- [INSTRUCTION]:
Copy the lines of the listing starting with the line containing "has height=430, width=540." and going on through the line containing "The width and height of the screenshot is (364, 560).", changing "Where is" to "Where's" and leaving everything else as it is. Give only those lines.

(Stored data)

---

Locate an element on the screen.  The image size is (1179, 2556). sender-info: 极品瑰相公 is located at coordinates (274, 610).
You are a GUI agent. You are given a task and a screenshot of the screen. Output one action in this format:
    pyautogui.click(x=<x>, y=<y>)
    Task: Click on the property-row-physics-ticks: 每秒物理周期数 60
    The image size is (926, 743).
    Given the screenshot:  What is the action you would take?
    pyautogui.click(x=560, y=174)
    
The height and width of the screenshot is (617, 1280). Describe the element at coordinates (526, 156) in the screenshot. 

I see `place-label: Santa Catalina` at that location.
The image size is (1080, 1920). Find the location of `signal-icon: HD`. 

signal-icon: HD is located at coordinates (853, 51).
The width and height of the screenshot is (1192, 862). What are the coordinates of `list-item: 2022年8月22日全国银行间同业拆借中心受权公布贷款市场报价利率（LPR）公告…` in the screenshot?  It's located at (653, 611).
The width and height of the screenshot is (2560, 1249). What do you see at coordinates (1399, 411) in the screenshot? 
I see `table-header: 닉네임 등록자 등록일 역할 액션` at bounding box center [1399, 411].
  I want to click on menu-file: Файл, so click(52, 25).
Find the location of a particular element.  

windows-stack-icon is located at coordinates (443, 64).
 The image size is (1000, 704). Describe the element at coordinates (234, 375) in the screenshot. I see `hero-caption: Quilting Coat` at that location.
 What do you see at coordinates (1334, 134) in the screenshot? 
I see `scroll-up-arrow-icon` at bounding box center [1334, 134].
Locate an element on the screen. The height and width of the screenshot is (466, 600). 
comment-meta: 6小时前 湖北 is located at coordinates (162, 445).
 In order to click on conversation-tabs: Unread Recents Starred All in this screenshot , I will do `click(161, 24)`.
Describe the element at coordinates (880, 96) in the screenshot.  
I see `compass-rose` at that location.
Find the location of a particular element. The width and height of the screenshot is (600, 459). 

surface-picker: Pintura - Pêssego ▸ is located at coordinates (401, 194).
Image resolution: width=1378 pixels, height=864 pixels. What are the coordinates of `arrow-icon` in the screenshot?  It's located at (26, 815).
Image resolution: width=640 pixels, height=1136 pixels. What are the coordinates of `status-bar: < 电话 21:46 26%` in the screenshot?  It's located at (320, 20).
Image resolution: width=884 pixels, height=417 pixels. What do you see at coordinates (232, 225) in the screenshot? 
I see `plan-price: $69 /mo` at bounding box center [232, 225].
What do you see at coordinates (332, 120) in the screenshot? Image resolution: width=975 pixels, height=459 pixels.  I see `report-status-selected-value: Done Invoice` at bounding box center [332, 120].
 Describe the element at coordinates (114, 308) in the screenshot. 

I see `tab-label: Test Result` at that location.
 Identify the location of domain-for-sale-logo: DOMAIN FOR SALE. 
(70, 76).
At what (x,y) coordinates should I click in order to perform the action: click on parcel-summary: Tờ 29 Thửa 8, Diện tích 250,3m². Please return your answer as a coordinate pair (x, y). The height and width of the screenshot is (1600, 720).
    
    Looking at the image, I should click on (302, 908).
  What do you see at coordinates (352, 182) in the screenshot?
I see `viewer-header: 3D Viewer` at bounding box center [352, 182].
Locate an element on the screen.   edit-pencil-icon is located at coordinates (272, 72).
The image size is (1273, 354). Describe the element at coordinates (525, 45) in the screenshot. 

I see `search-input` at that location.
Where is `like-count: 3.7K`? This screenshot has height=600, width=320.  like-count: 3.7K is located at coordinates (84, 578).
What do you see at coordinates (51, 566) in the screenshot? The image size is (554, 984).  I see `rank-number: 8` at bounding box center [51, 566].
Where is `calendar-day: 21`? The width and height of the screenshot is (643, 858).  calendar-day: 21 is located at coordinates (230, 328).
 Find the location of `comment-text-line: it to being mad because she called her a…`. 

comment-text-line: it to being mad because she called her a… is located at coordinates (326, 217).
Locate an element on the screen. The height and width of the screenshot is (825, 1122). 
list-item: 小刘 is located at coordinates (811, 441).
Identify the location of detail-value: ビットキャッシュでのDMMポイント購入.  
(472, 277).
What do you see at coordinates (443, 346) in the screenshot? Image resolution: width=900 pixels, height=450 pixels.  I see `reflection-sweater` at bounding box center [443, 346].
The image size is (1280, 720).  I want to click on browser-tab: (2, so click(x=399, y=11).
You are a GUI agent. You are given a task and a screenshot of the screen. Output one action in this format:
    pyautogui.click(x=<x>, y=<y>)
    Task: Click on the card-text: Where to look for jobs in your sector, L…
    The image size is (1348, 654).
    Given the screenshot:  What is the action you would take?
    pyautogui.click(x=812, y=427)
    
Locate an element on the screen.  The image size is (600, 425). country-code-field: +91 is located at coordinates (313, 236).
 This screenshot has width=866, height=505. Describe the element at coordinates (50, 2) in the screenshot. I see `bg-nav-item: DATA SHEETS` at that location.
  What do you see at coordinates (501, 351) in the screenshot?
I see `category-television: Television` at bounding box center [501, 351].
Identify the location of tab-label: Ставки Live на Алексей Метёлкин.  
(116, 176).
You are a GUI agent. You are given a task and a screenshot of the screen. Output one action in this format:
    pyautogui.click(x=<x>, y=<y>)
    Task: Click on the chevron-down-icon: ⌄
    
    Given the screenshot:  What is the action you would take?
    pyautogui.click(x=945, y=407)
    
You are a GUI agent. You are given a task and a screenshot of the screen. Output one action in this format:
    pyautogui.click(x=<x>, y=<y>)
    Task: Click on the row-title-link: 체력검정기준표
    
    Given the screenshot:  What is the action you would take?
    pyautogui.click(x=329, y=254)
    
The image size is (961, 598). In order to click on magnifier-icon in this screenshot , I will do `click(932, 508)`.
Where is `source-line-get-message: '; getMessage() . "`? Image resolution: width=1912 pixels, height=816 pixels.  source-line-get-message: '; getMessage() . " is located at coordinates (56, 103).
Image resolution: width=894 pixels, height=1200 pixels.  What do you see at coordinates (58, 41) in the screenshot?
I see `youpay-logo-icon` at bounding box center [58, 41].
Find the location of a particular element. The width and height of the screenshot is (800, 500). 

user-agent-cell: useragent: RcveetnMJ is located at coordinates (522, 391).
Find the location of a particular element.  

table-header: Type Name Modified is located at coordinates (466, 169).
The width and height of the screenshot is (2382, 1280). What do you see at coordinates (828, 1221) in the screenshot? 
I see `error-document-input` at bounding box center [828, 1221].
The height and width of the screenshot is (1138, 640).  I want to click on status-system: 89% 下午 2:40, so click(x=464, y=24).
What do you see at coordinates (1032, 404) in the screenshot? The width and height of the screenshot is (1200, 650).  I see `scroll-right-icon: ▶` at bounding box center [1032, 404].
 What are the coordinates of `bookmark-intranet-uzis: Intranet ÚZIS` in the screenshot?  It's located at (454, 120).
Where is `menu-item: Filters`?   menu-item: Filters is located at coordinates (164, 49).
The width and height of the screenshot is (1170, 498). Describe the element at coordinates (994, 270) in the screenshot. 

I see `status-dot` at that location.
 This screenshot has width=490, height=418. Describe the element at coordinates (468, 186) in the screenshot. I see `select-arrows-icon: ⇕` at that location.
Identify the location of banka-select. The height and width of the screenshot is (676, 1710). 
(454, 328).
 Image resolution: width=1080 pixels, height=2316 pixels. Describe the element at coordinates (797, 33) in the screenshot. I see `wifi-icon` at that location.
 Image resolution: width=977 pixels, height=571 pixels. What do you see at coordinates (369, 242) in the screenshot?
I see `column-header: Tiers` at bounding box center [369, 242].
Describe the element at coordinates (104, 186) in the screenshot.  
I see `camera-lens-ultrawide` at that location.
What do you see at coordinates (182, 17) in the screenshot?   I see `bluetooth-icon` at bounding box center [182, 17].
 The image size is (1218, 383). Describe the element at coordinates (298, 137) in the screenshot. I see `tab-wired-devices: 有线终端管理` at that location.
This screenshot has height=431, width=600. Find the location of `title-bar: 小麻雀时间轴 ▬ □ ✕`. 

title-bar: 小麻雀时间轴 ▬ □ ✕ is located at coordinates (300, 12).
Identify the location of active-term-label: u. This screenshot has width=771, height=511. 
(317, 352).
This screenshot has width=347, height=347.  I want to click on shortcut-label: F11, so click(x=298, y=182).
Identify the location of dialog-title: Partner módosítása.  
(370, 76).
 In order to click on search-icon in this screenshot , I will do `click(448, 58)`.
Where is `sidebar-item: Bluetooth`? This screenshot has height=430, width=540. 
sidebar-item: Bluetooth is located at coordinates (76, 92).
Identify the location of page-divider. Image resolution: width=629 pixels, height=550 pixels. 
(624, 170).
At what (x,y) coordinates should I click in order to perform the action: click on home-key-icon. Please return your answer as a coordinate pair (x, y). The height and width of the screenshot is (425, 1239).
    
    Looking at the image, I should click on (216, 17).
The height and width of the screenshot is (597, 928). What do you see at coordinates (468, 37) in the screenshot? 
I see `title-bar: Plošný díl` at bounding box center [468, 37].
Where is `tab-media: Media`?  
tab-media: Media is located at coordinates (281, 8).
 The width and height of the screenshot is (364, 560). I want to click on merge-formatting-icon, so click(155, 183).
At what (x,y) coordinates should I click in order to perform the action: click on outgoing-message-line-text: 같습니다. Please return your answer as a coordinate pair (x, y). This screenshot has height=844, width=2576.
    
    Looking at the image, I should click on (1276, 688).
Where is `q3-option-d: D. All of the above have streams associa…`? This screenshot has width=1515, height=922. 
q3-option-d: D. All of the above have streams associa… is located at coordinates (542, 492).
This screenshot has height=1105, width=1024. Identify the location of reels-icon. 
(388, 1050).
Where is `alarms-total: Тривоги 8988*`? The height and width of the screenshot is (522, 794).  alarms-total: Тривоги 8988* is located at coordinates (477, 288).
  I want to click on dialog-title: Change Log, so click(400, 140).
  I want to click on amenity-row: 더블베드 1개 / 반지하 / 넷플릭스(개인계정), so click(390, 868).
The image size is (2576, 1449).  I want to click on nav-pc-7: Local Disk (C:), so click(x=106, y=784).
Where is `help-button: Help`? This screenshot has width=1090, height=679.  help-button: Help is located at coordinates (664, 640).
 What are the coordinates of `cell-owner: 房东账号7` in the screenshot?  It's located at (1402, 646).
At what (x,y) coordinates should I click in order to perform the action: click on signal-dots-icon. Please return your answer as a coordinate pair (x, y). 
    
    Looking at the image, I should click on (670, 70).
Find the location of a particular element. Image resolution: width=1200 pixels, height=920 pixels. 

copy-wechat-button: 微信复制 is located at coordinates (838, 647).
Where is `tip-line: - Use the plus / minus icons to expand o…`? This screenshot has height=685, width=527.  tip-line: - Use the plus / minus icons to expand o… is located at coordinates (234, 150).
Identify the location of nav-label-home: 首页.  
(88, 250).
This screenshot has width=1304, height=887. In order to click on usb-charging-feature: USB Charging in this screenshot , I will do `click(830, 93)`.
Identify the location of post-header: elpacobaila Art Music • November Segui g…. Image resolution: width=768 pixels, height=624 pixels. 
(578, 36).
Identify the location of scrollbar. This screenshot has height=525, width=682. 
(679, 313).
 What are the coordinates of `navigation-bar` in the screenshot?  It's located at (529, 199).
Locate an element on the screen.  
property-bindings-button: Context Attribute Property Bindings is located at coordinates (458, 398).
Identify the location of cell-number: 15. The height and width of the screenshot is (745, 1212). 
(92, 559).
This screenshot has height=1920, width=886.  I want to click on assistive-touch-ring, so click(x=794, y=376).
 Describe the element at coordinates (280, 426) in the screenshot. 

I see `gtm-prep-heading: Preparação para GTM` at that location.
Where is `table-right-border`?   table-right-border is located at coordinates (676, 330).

---

- [RESPONSE TO THIS TASK]:
Where's `sidebar-item: Bluetooth`? This screenshot has height=430, width=540. 
sidebar-item: Bluetooth is located at coordinates (76, 92).
Identify the location of page-divider. Image resolution: width=629 pixels, height=550 pixels. 
(624, 170).
At what (x,y) coordinates should I click in order to perform the action: click on home-key-icon. Please return your answer as a coordinate pair (x, y). The height and width of the screenshot is (425, 1239).
    
    Looking at the image, I should click on (216, 17).
The height and width of the screenshot is (597, 928). What do you see at coordinates (468, 37) in the screenshot? 
I see `title-bar: Plošný díl` at bounding box center [468, 37].
Where's `tab-media: Media`?  
tab-media: Media is located at coordinates (281, 8).
 The width and height of the screenshot is (364, 560). I want to click on merge-formatting-icon, so click(155, 183).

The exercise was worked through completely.